__YOUR TASK__
Could you output the entries from the line containing "Locate an element" through the line containing "y-tick-label: 1.75 is" as a JSON list of strings, one per line, with the pictures left out?

Saved data entries:
****************

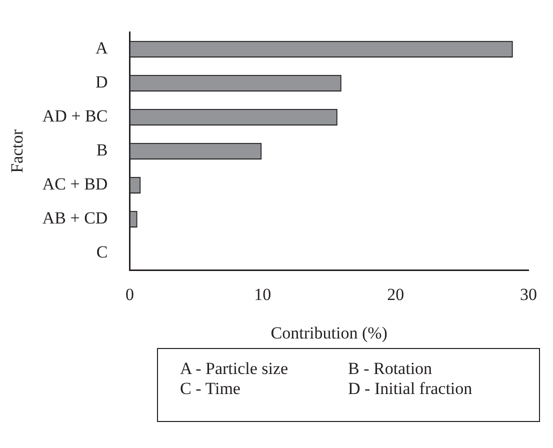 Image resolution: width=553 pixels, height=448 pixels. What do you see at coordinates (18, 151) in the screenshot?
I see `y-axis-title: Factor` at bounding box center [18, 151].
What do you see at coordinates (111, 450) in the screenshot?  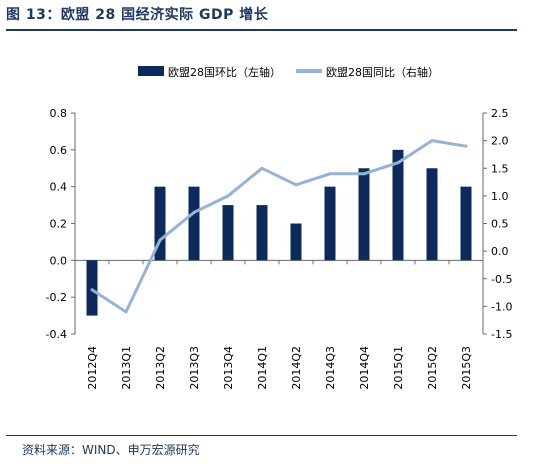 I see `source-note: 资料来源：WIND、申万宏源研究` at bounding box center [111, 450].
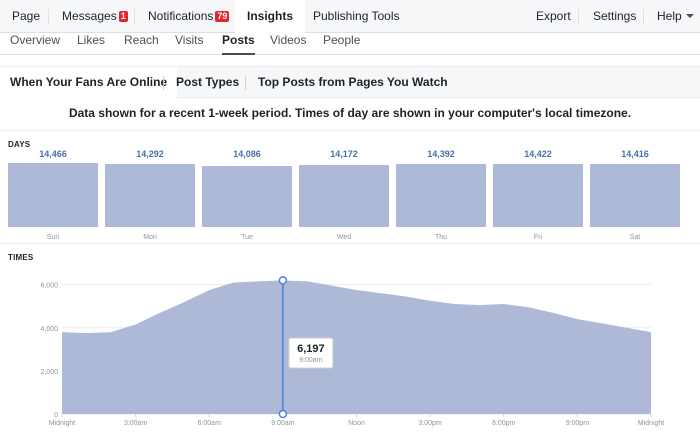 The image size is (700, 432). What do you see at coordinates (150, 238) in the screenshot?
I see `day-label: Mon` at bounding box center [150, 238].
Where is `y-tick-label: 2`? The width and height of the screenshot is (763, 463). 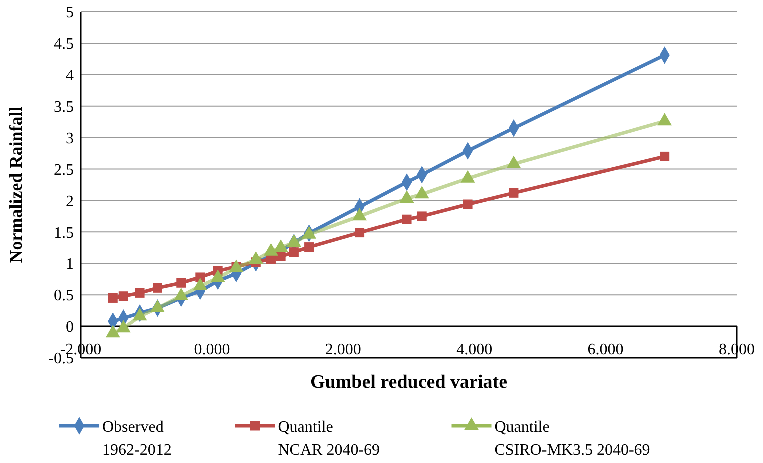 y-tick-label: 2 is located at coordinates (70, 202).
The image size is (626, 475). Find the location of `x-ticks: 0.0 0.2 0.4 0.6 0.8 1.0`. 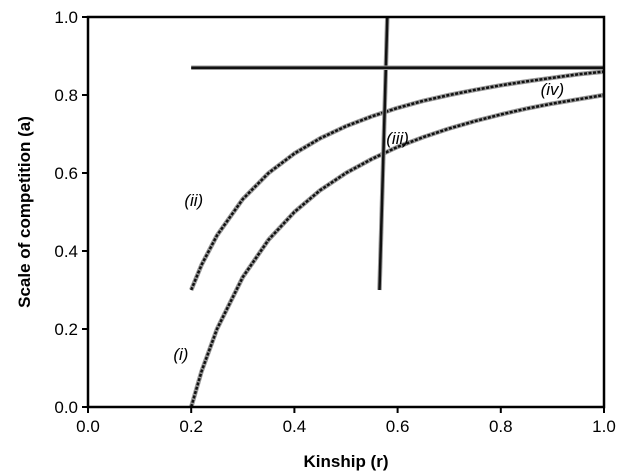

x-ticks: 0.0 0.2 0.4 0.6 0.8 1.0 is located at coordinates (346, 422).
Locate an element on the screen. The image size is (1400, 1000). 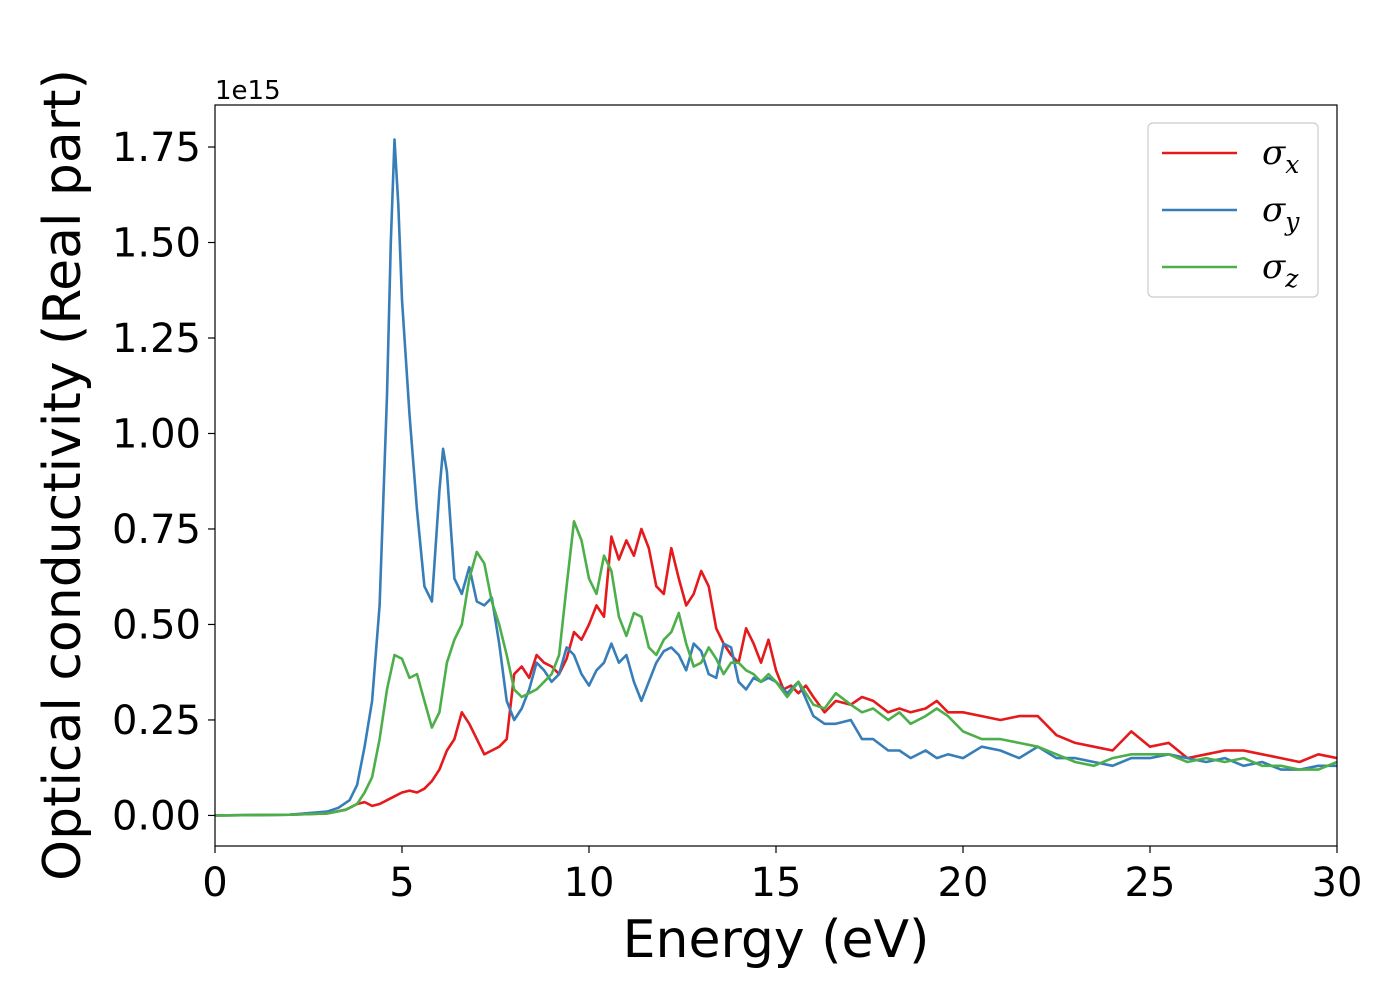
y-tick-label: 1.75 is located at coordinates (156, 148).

****************

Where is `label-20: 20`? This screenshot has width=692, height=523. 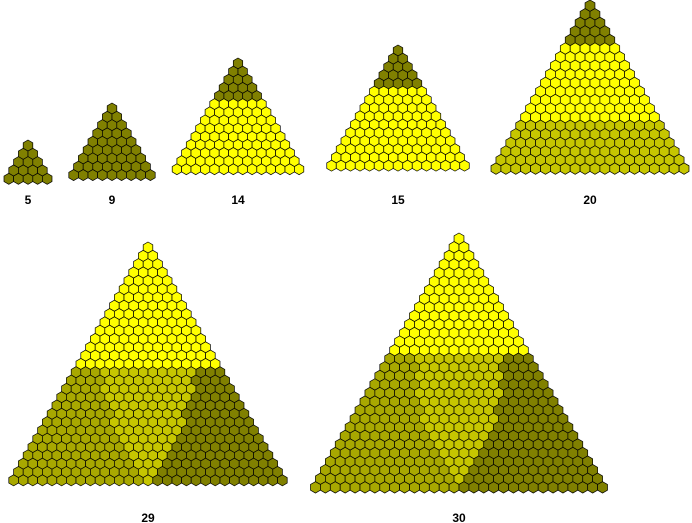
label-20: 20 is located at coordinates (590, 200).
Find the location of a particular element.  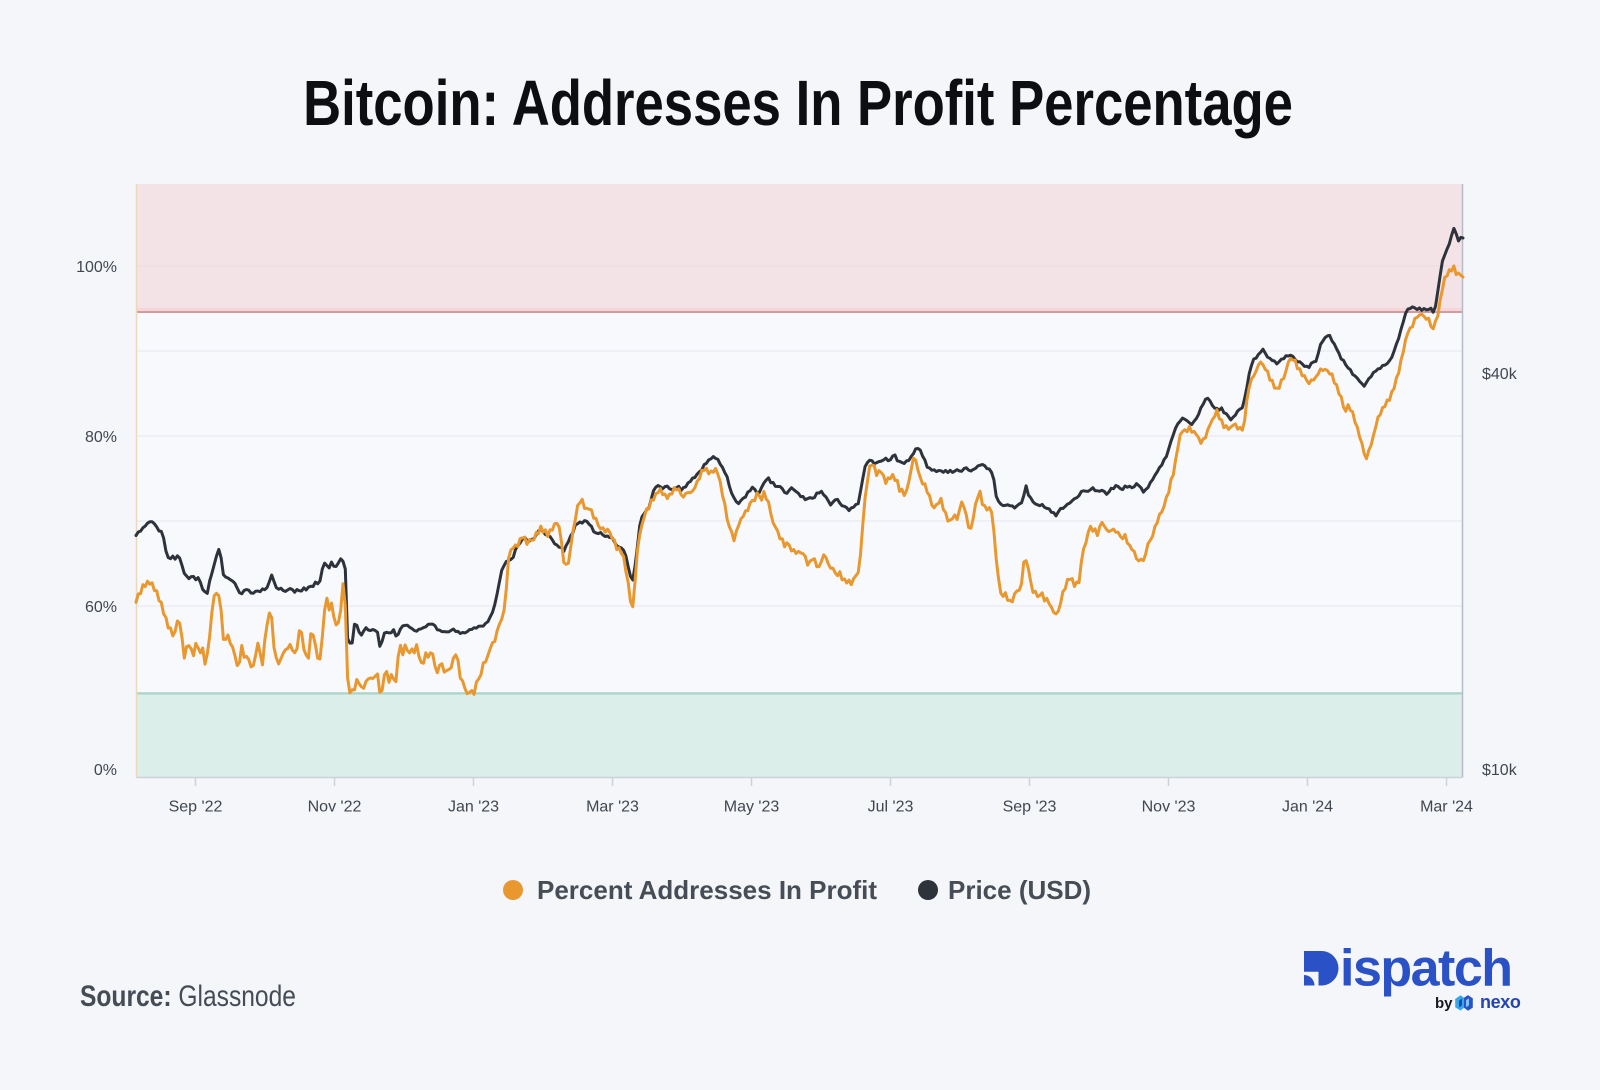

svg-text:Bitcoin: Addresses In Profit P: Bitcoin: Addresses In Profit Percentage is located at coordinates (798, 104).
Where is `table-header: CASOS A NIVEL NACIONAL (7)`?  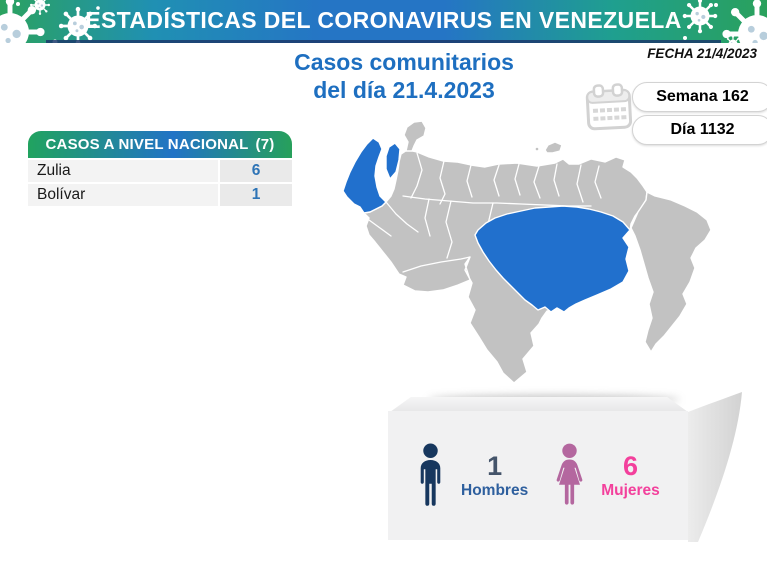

****************

__ANSWER SECTION__
[
  "Locate an element on the screen. The image size is (1400, 1000). ",
  "y-tick-label: 1.75 is located at coordinates (156, 148)."
]